- Location in Jefferson County and the state of Alabama
- Coordinates: 33°32′20″N 86°56′24″W﻿ / ﻿33.53889°N 86.94000°W
- Country: United States
- State: Alabama
- County: Jefferson

Area
- • Total: 0.66 sq mi (1.72 km^{2})
- • Land: 0.66 sq mi (1.72 km^{2})
- • Water: 0 sq mi (0.00 km^{2})
- Elevation: 574 ft (175 m)

Population (2020)
- • Total: 1,088
- • Density: 1,639.0/sq mi (632.82/km^{2})
- Time zone: UTC-6 (Central (CST))
- • Summer (DST): UTC-5 (CDT)
- ZIP code: 35224
- Area code: 205
- FIPS code: 01-49072
- GNIS feature ID: 2403295

= Minor, Alabama =

Minor is a census-designated place (CDP) in Jefferson County, Alabama, United States. It is located north of the Birmingham suburb, Pleasant Grove, and as of the 2020 census had a population of 1,088. Minor was damaged by an F5 tornado on April 8, 1998, including damage inflicted on the non-denominational Open Door Church.
==Demographics==

Prior to the 2000 U.S. Census, the McDonald Chapel CDP and the Edgewater CDP were carved out from its area.

Historical population
| Census | Pop. | Note | %± |
| 1990 | 3,313 |  | — |
| 2000 | 1,116 |  | −66.3% |
| 2010 | 1,094 |  | −2.0% |
| 2020 | 1,088 |  | −0.5% |
U.S. Decennial Census

===Racial and ethnic composition===

Minor CDP, Alabama – Racial and ethnic composition Note: the US Census treats Hispanic/Latino as an ethnic category. This table excludes Latinos from the racial categories and assigns them to a separate category. Hispanics/Latinos may be of any race.
| Race / Ethnicity (NH = Non-Hispanic) | Pop 2000 | Pop 2010 | Pop 2020 | % 2000 | % 2010 | % 2020 |
|---|---|---|---|---|---|---|
| White alone (NH) | 1,086 | 840 | 594 | 97.31% | 76.78% | 54.60% |
| Black or African American alone (NH) | 10 | 229 | 357 | 0.90% | 20.93% | 32.81% |
| Native American or Alaska Native alone (NH) | 8 | 3 | 5 | 0.72% | 0.27% | 0.46% |
| Asian alone (NH) | 1 | 0 | 4 | 0.09% | 0.00% | 0.37% |
| Native Hawaiian or Pacific Islander alone (NH) | 0 | 0 | 0 | 0.00% | 0.00% | 0.00% |
| Other race alone (NH) | 0 | 1 | 3 | 0.00% | 0.09% | 0.28% |
| Mixed race or Multiracial (NH) | 7 | 5 | 52 | 0.63% | 0.46% | 4.78% |
| Hispanic or Latino (any race) | 4 | 16 | 73 | 0.36% | 1.46% | 6.71% |
| Total | 1,116 | 1,094 | 1,088 | 100.00% | 100.00% | 100.00% |

===2020 census===
As of the 2020 census, Minor had a population of 1,088. The median age was 40.0 years. 22.7% of residents were under the age of 18 and 17.6% of residents were 65 years of age or older. For every 100 females there were 88.6 males, and for every 100 females age 18 and over there were 92.9 males age 18 and over.

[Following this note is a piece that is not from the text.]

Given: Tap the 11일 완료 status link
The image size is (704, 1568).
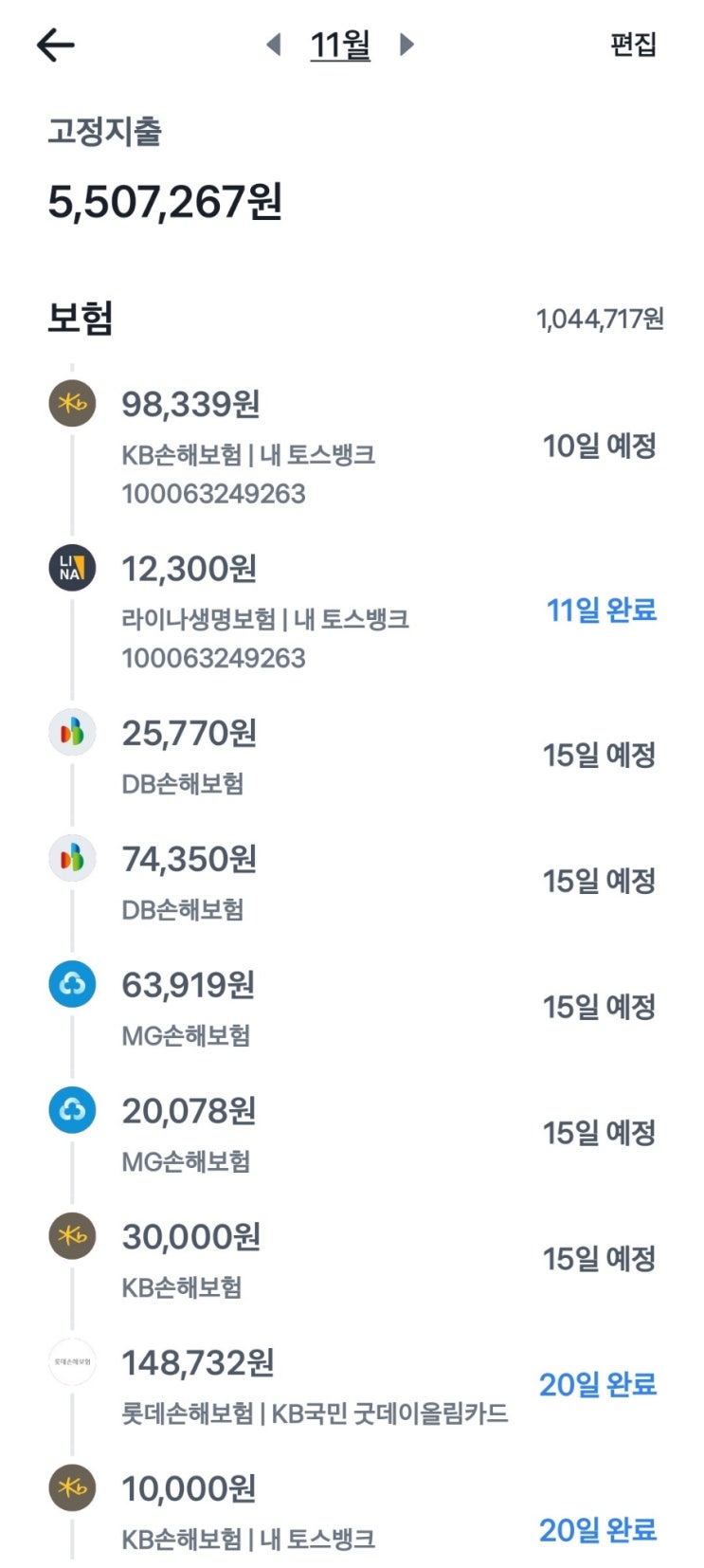Looking at the screenshot, I should coord(601,611).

98.9% of residents lived in urban areas, while 1.1% lived in rural areas.

There were 400 households in Minor, of which 24.3% had children under the age of 18 living in them. Of all households, 41.3% were married-couple households, 22.8% were households with a male householder and no spouse or partner present, and 30.8% were households with a female householder and no spouse or partner present. About 29.0% of all households were made up of individuals and 15.8% had someone living alone who was 65 years of age or older.

There were 459 housing units, of which 12.9% were vacant. The homeowner vacancy rate was 1.4% and the rental vacancy rate was 11.6%.

===2010 census===
As of the 2010 census, there were 1,094 people, 405 households, and 294 families residing in the CDP. The population density was 1,600 PD/sqmi. Housing units numbered 462 at an average density of 660 /sqmi. The racial makeup of the CDP was 77.6% White, 20.9% Black or African American, 0.3% Native American, 0.0% Asian, and 0.5% from two or more races. 1.5% of the population were Hispanic or Latino of any race.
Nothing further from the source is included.